On Fri, Jan 12, 2018 at 7:14 AM, Stefan Schwarzer
<sschwar...@sschwarzer.net> wrote:
> I have trouble inserting Chinese characters into an Oracle database with
> SQLAlchemy (and to some extent with cx_Oracle). I don't specifically need
> Chinese characters but I used them in a unit test to see if my code
> (hopefully) can handle "any" unicode characters.

I can't reproduce your result, I'm not using any SQL tool I am instead
just getting the same data back and asserting it matches.  Per the
author of  cx_Oracle the setinputsizes call is no longer needed in
most cases in the 6.x series, but also in the 1.x series, the
autosetinputsizes call for UNICODE and STRING was omitted because I
still got poorer results.   Round-tripping of unicode characters is
widely tested with cx_Oracle / SQLAlchemy.

In SQLAlchemy 1.1 series and earlier, you can specify
exclude_setinputsizes=() to have STRING be part of the automatic
setinputsizes call.  In SQLAlchemy 1.2 these features were all removed
as there was never any reason to pass most datatypes to setinputsizes.
  in 1.2 you can still say
engine.dialect._include_setinputsizes.add(cx_Oracle.STRING) to re-add
it, but this should not be necessary (my test works with or without
it).

Also which version of Python you're using matters, however I get a
round trip under both pythons.

To round trip it, do this - note I had to expand the size of the
VARCHAR to fit your string, it was giving me a "data too large" error
before, so that might be a clue:

import os
os.environ["NLS_LANG"] = "German_Germany.UTF8"

import sqlalchemy as sa


metadata = sa.MetaData()

test_table = sa.Table("utf8_test", metadata, sa.Column("text", sa.Unicode(20)))

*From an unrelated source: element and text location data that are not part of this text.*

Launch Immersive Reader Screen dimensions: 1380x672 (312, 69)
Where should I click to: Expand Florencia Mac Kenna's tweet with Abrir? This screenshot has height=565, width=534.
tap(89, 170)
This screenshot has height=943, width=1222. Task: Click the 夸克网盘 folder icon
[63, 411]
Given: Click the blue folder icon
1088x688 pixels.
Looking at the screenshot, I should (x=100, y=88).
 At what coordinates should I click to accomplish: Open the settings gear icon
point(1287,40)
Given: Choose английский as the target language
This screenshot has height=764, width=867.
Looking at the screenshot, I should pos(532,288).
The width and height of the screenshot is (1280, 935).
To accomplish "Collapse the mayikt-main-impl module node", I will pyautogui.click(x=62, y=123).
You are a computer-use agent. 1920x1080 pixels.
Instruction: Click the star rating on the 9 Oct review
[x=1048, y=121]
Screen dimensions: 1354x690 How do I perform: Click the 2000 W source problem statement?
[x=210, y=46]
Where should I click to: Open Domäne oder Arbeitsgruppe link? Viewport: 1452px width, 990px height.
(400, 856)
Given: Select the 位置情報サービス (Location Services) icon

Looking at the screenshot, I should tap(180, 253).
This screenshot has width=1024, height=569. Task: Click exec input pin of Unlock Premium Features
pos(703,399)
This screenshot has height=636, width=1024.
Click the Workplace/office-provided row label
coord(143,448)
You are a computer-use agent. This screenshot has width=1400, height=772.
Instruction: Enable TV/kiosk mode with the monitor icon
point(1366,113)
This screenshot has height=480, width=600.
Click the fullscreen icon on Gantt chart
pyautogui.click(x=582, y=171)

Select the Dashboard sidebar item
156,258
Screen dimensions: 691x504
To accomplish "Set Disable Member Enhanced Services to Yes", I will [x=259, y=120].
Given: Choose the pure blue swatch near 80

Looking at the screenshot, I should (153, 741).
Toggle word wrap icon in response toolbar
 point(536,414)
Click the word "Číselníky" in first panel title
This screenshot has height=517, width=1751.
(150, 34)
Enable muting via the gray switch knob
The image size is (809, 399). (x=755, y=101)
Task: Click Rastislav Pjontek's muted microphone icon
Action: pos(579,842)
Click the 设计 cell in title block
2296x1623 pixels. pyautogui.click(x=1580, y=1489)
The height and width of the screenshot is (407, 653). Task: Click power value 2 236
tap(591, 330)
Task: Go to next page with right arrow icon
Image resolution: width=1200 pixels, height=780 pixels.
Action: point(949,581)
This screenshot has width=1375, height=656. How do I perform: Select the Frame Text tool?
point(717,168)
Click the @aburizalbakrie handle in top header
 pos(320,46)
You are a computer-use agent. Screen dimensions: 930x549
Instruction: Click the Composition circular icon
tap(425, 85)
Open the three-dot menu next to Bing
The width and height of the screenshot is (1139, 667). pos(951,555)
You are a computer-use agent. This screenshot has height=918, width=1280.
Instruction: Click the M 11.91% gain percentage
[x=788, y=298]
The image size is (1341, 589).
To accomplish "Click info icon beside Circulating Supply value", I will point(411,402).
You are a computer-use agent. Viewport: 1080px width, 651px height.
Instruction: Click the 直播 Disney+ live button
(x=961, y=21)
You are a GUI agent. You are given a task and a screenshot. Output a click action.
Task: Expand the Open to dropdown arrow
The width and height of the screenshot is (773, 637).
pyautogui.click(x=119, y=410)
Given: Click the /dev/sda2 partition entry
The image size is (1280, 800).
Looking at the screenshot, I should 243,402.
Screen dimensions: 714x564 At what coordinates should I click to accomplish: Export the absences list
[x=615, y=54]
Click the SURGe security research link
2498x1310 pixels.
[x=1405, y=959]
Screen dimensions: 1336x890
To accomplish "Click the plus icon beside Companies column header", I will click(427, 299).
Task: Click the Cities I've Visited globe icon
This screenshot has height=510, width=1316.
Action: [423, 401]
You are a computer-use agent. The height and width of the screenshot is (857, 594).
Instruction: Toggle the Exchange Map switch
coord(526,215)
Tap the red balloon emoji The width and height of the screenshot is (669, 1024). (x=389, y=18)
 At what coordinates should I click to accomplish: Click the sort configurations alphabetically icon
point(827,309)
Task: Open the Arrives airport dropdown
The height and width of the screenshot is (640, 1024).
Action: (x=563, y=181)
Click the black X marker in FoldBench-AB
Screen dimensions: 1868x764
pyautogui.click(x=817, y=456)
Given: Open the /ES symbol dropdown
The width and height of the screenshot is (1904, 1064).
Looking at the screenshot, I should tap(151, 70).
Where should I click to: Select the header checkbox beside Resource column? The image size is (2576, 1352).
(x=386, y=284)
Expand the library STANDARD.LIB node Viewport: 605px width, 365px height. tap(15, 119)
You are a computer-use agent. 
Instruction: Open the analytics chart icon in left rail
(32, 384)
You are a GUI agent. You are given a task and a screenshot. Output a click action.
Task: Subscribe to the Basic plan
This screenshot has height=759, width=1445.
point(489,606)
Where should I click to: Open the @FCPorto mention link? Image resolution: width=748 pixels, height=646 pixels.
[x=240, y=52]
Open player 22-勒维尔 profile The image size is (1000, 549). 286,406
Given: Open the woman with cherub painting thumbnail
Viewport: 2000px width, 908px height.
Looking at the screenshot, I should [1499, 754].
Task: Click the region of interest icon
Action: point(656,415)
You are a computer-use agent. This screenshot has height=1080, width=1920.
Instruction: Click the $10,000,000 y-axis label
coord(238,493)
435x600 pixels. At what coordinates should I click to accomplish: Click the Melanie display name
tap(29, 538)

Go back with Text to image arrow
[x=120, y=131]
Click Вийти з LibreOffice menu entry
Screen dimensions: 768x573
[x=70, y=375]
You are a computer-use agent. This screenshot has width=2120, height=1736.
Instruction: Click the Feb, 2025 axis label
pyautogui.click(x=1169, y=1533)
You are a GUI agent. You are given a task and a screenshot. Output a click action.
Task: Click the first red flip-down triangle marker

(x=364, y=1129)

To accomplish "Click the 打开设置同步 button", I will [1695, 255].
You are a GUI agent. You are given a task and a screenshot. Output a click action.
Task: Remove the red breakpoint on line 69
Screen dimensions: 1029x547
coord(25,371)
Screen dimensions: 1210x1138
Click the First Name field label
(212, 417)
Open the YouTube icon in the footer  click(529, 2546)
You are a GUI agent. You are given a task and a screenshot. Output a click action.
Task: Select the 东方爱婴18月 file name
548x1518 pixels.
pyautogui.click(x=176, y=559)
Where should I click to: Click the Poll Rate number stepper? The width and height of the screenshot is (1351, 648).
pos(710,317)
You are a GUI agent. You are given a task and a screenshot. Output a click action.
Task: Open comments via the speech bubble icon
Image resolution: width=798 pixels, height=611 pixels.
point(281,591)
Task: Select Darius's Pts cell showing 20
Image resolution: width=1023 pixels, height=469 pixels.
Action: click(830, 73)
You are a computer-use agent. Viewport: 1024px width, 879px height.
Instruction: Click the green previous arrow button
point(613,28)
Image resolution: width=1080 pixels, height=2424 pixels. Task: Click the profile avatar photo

e = sa.create_engine("oracle+cx_oracle://scott:tiger@oracle1120/xe",
echo='debug')

metadata.drop_all(e)
metadata.create_all(e)

data = "\u7535\u8111"
insert = test_table.insert().values(text=data)
with e.connect() as connection:
    connection.execute(insert)

    sqla_result = connection.scalar(sa.select([test_table.c.text]))

    assert sqla_result == data

please try that out and see if you aren't getting a true result.
note also that the table is being dropped and created within the
script itself.

when I run in Python 3 I even see the correct characters displayed:

2018-01-12 10:21:37,658 INFO sqlalchemy.engine.base.Engine INSERT INTO
utf8_test (text) VALUES (:text)
2018-01-12 10:21:37,658 INFO sqlalchemy.engine.base.Engine {'text': '电脑'}
2018-01-12 10:21:37,663 INFO sqlalchemy.engine.base.Engine COMMIT
2018-01-12 10:21:37,668 INFO sqlalchemy.engine.base.Engine SELECT utf8_test.text
FROM utf8_test
2018-01-12 10:21:37,668 INFO sqlalchemy.engine.base.Engine {}
2018-01-12 10:21:37,672 DEBUG sqlalchemy.engine.base.Engine Col ('TEXT',)
2018-01-12 10:21:37,672 DEBUG sqlalchemy.engine.base.Engine Row ('电脑',)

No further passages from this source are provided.